* **Exercise material**
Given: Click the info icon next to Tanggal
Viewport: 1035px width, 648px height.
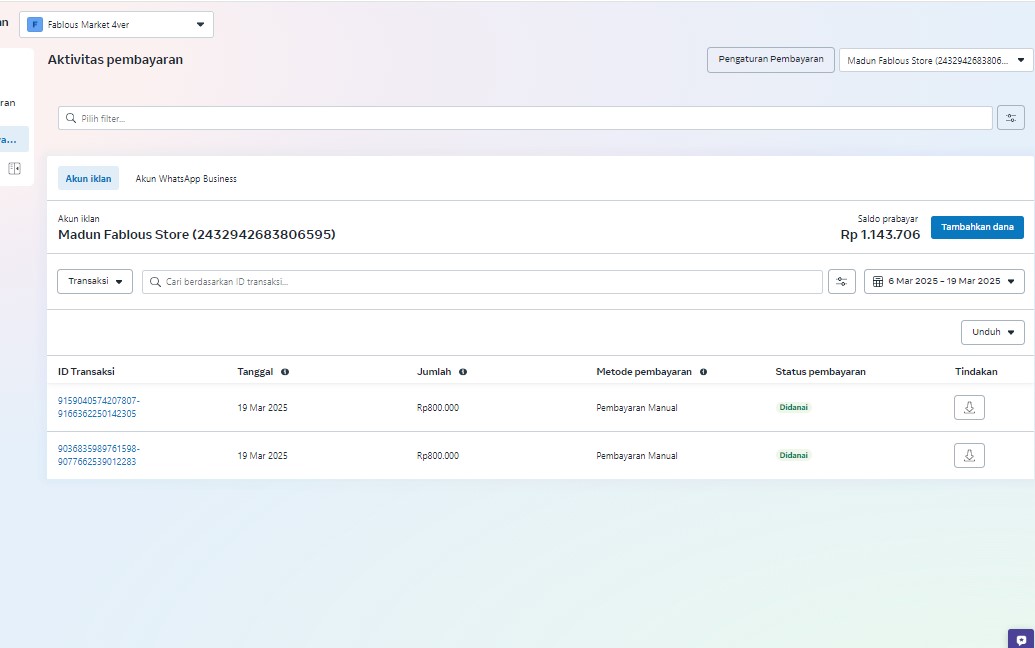Looking at the screenshot, I should click(x=285, y=372).
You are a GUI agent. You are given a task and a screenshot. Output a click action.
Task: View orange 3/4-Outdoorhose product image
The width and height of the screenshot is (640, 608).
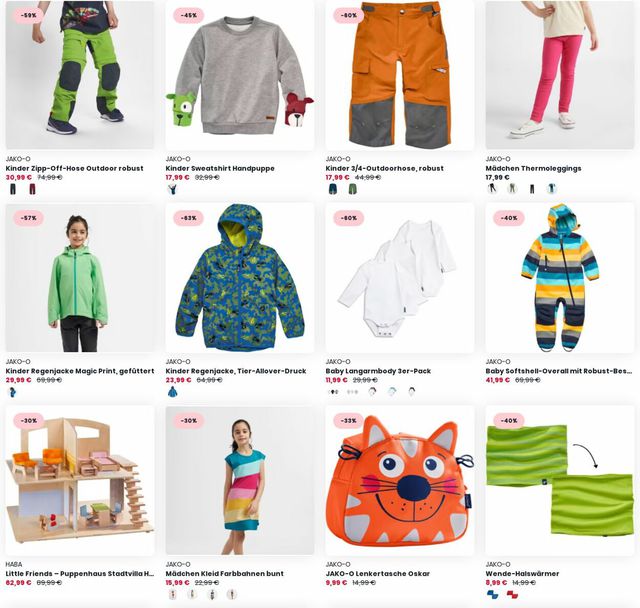[400, 75]
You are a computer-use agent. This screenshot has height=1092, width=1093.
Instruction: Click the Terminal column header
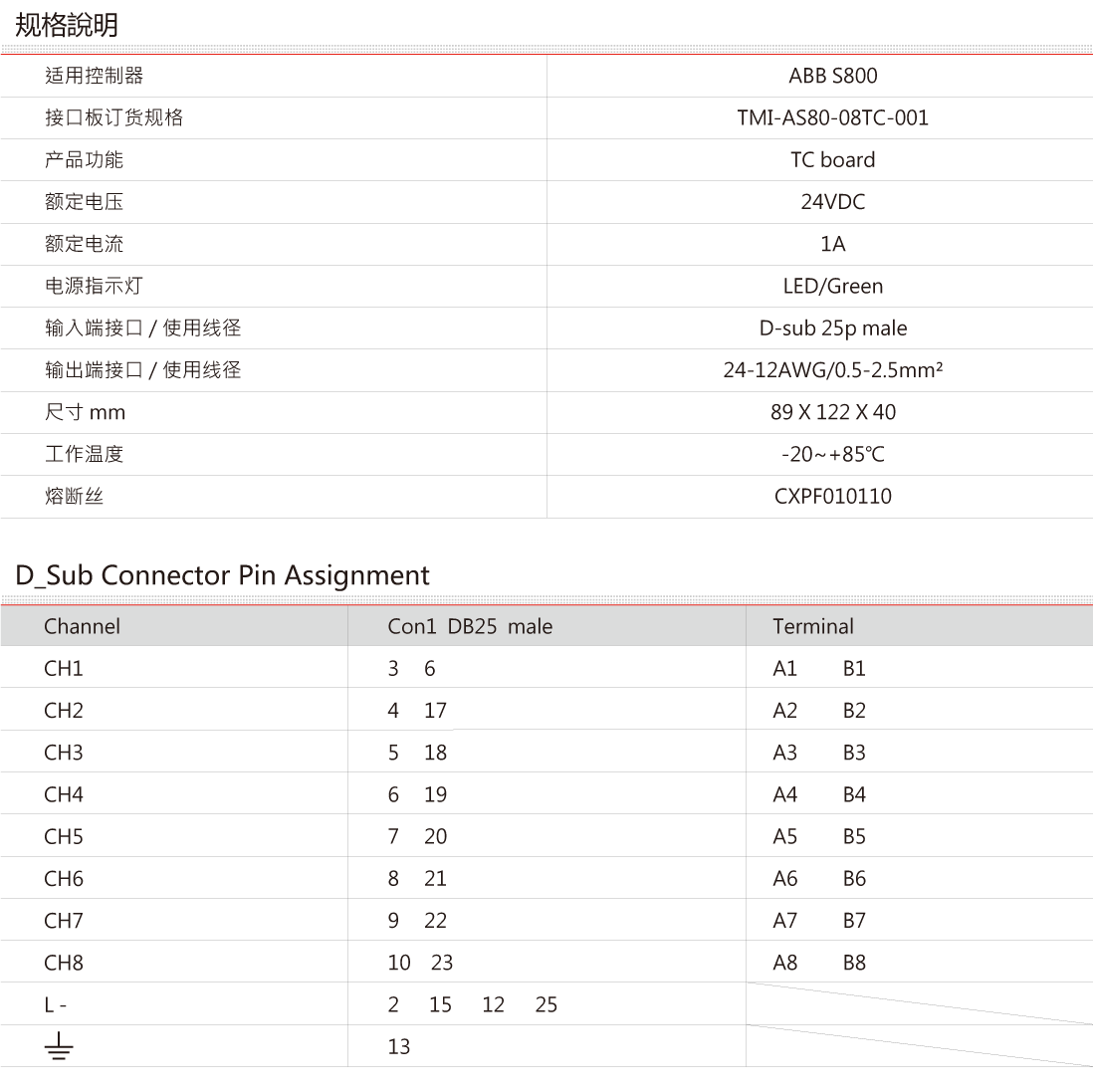pos(812,626)
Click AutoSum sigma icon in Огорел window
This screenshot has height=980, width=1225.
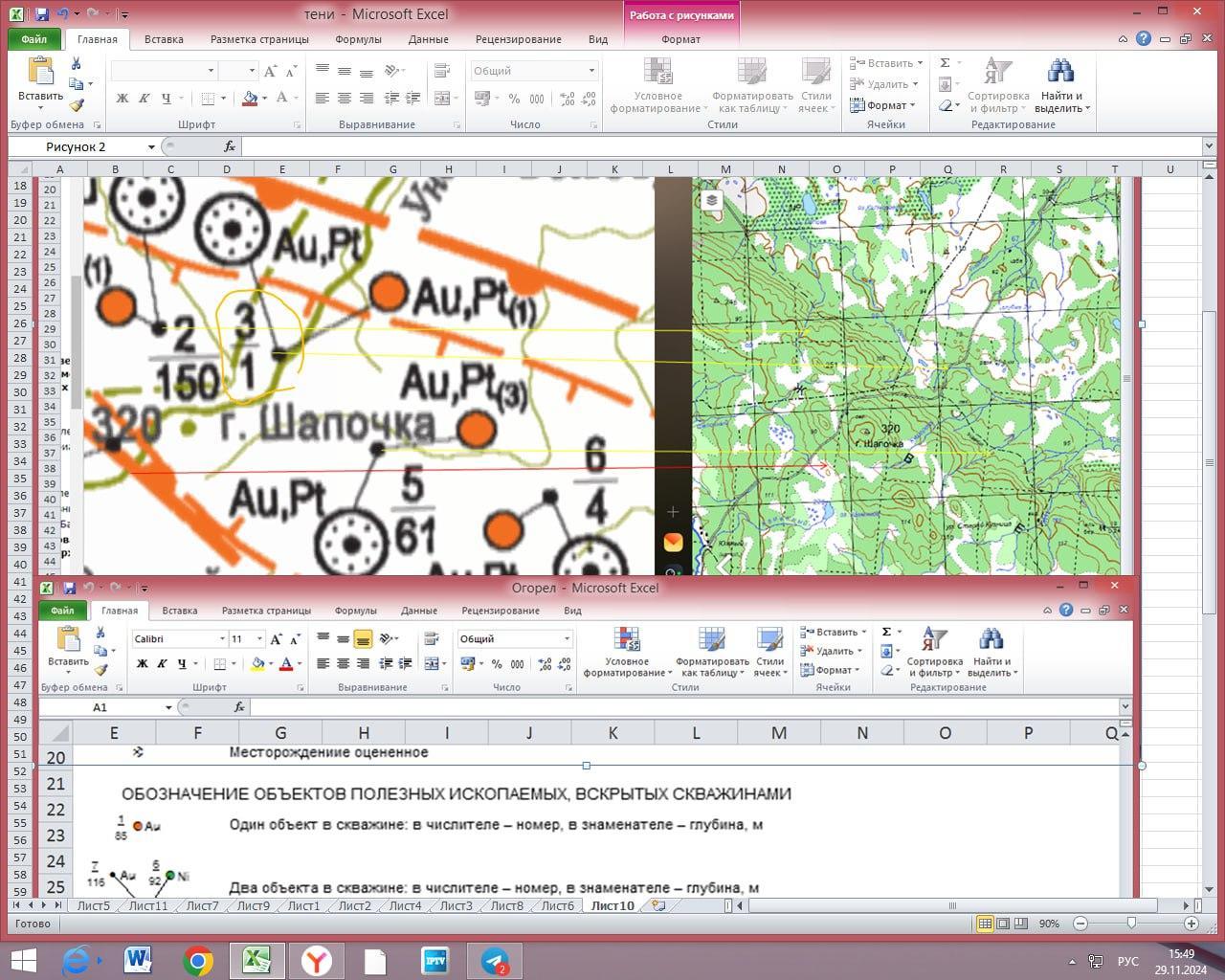point(886,632)

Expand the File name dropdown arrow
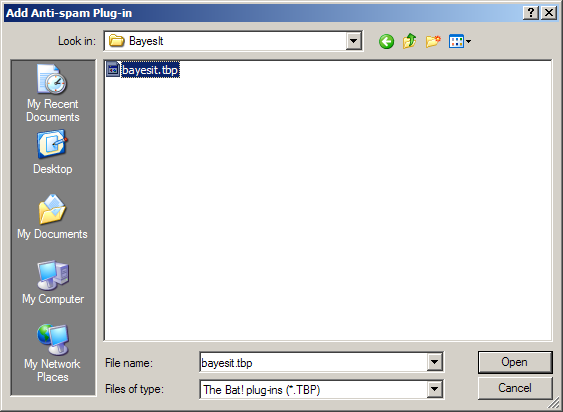(434, 362)
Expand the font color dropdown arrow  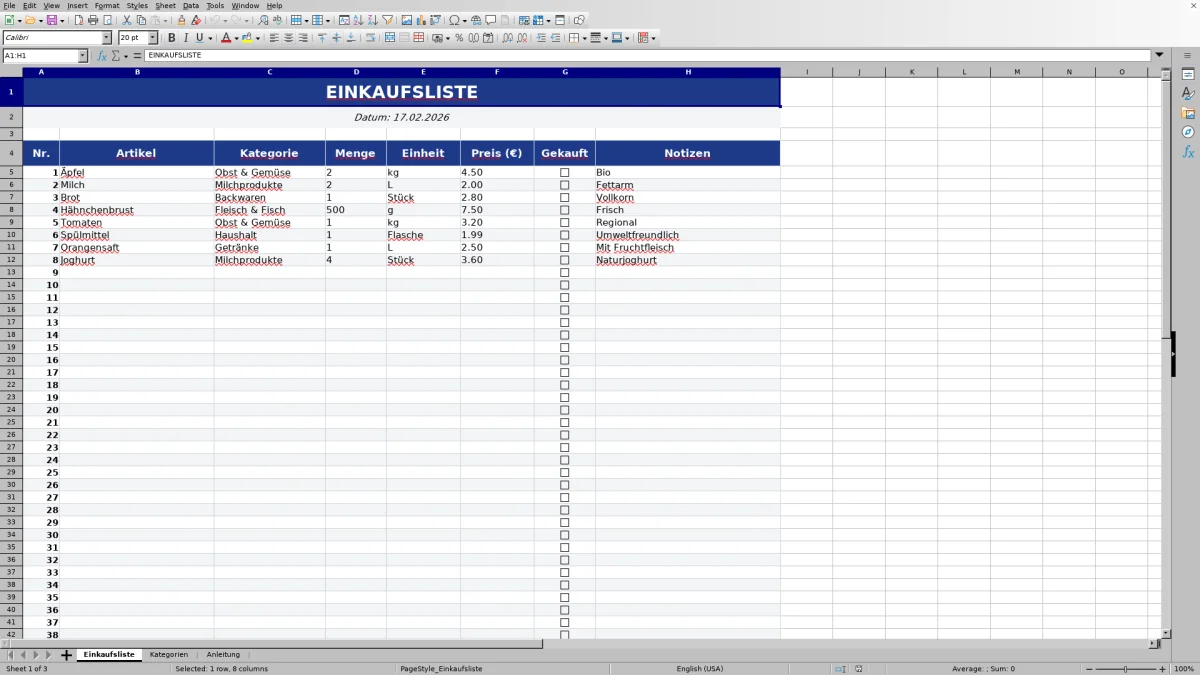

* **Requirement**
The expected answer is an exact copy of the lines from the one containing "Click AutoSum sigma icon in Огорел window" through the last line of the entries above, both included, without pictures.

* **Expected output**
Click AutoSum sigma icon in Огорел window
This screenshot has height=980, width=1225.
point(886,632)

Expand the File name dropdown arrow
(434, 362)
Expand the font color dropdown arrow  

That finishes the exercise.